Amanhã, Temer reúne-se novamente com os membros da comissão e desta vez com os secretários estaduais de Fazenda. Além de discutir o projeto, os secretários devem estudar fórmulas de compensação das perdas de Estados e municípios.
Do Paraná participam do debate de hoje o vice-presidente da Assembléia, Nelson Justus (PTB) e o líder do PMDB, Orlando Pessuti. Os deputados vão representar o presidente da Assembléia, Aníbal Khury.
Os paranaenses vão pedir a revisão do parecer do relator e defender a autonomia tributária. Os deputados são contra a criação do Imposto sobre o Valor Agregado (IVA) e o fim do Imposto sobre Circulação de Mercadorias e Serviços (ICMS), como prevê o relatório de Mussa Demes.
O documento do Paraná tem alguns números fornecidos pelo governador Jaime Lerner (PFL), que também está preocupado com os reflexos da reforma. Um levantamento informal feito pela equipe do governo mostra que o fim do ICMS e a centralização tributária nas mãos da União pode representar uma queda de 20% na arrecadação do Paraná.
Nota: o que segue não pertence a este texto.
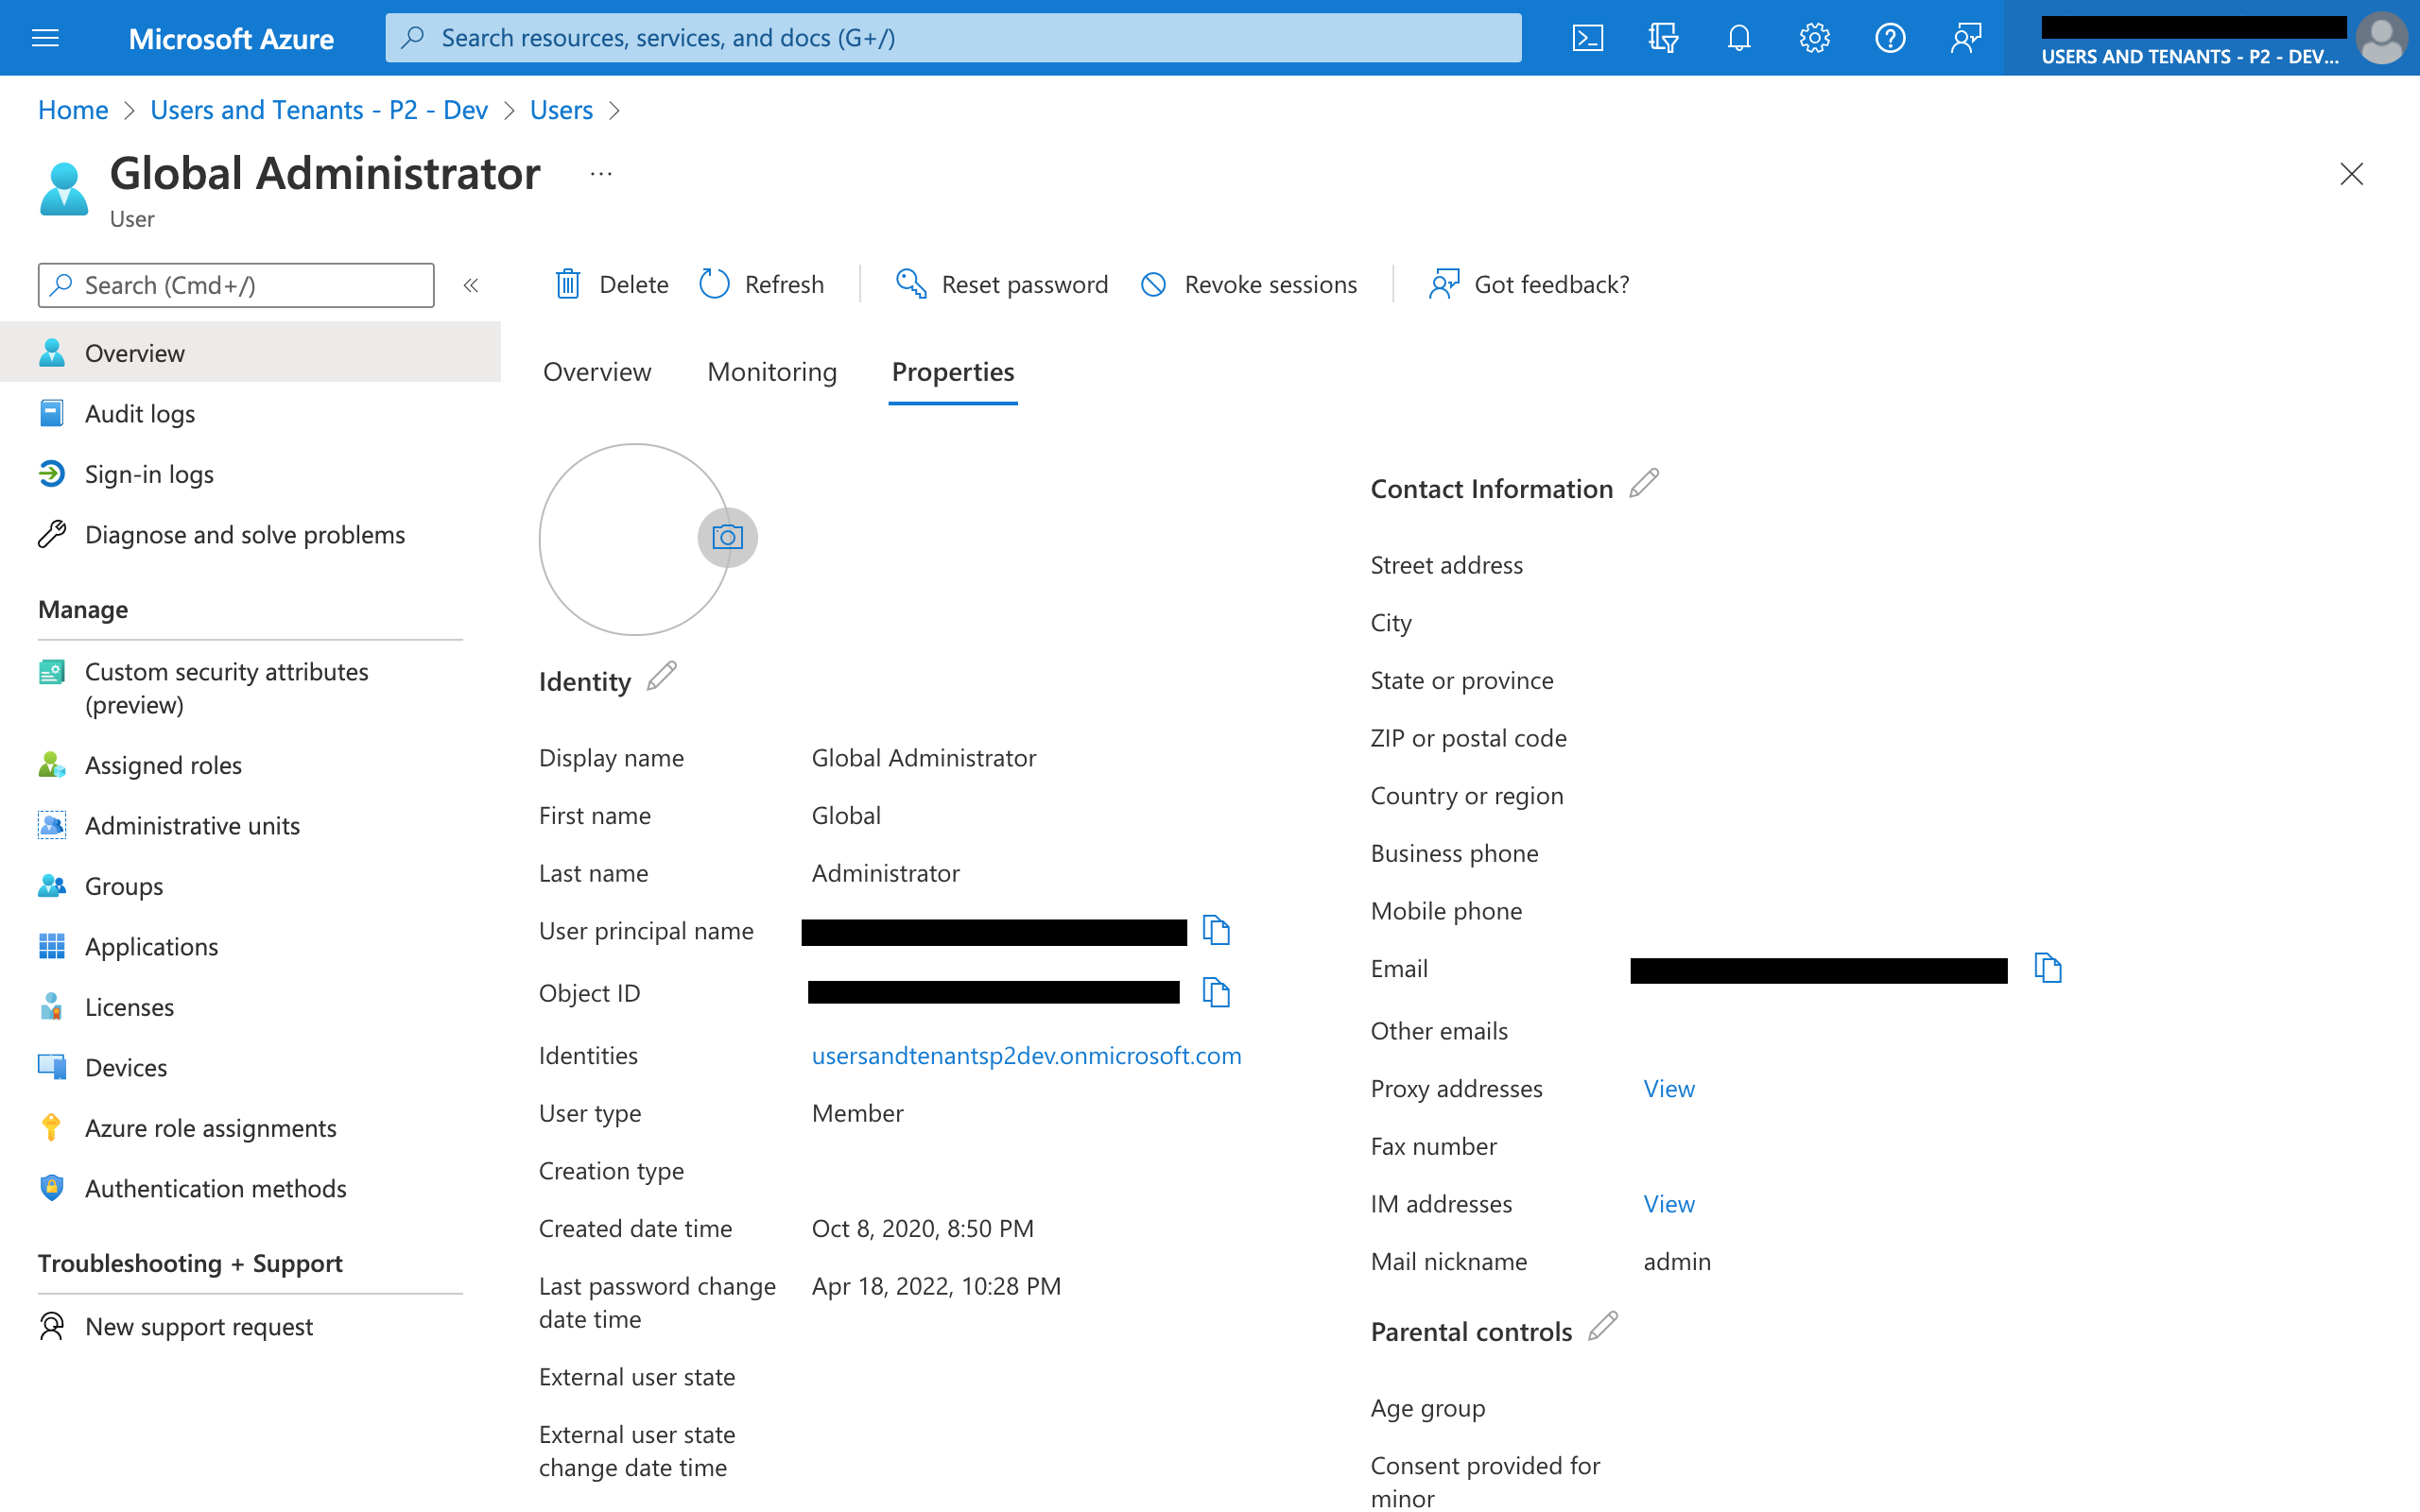The height and width of the screenshot is (1512, 2420).
Task: Open Sign-in logs section
Action: (x=150, y=472)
O Estado arrecadou nos seis primeiros meses deste ano R$ 1,6 bilhão, a maior parte do dinheiro referente ao ICMS.
O levantamento que os deputados paranaenses vão levar hoje a Brasília inclui também números da União, que, segundo dados do governo do Estado, conseguiu elevar sua arrecadação em 47% em relação ao Produto Interno Bruto (PIB) desde 1994.
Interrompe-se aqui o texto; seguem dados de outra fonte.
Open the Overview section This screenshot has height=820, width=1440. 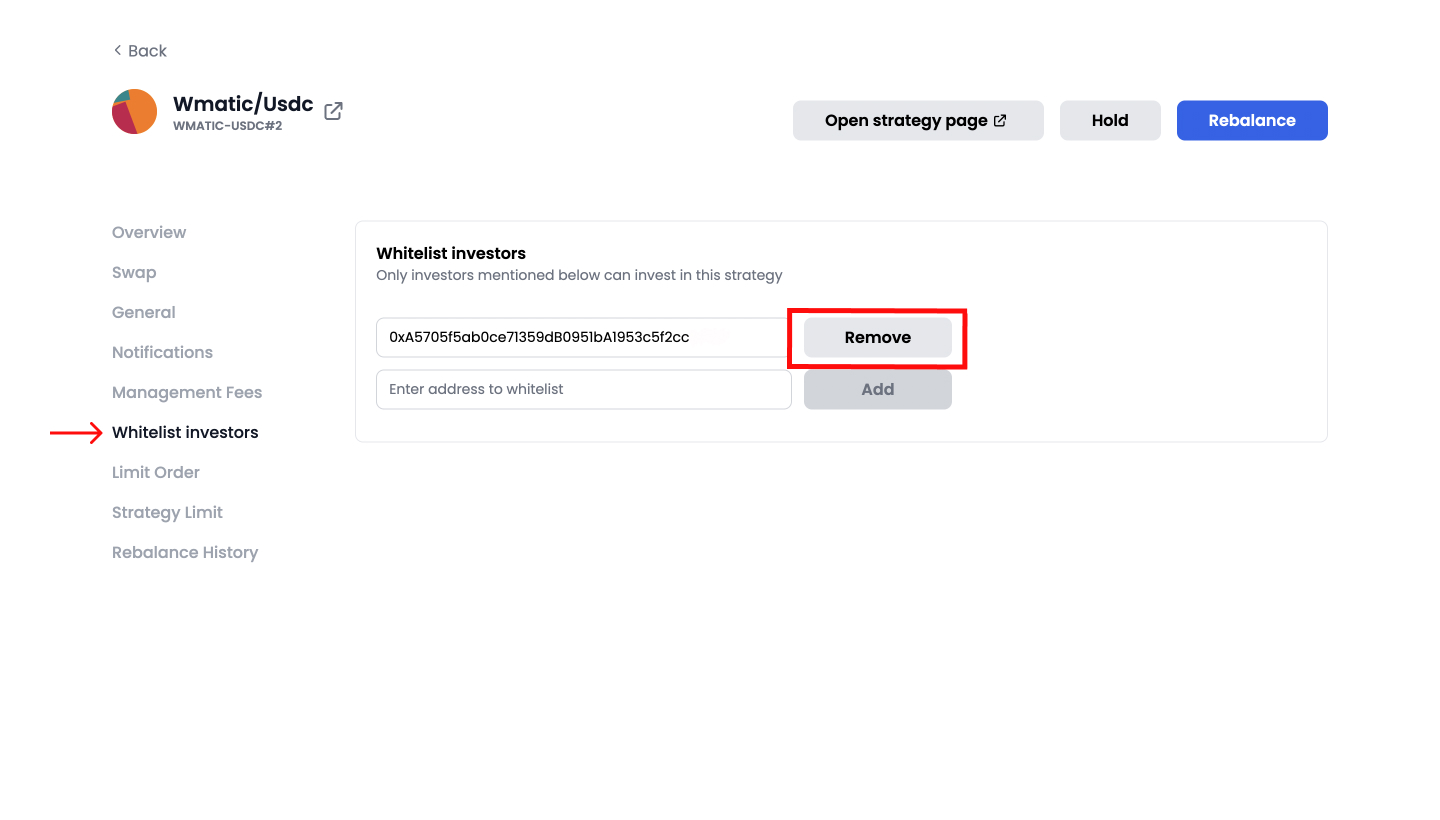coord(149,233)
Enquanto a Câmara discute através de suas comissões especiais a reforma tributária, o Senado dará prioridade ao debate sobre reforma política. A Comissão de Constituição e Justiça (CCJ) do Senado deverá votar o projeto nesta semana. A matéria foi fragmentada em 11 propostas, entre emendas constitucionais, projetos de lei e projetos de lei complementar.
Para que as novas regras sejam válidas nas eleições de 2000, parte da reforma política deve ser aprovada pelo Congresso (Câmara e Senado) até o dia 30 de setembro deste ano. A previsão é seja iniciada agora a discussão de três projetos de lei: o que estabelece cláusulas de barreiras para os partidos, o que trata de coligações proporcionais e o que aumenta os recursos do fundo partidário em anos eleitorais. Após aprovação na CCJ, as matérias seguem para plenário.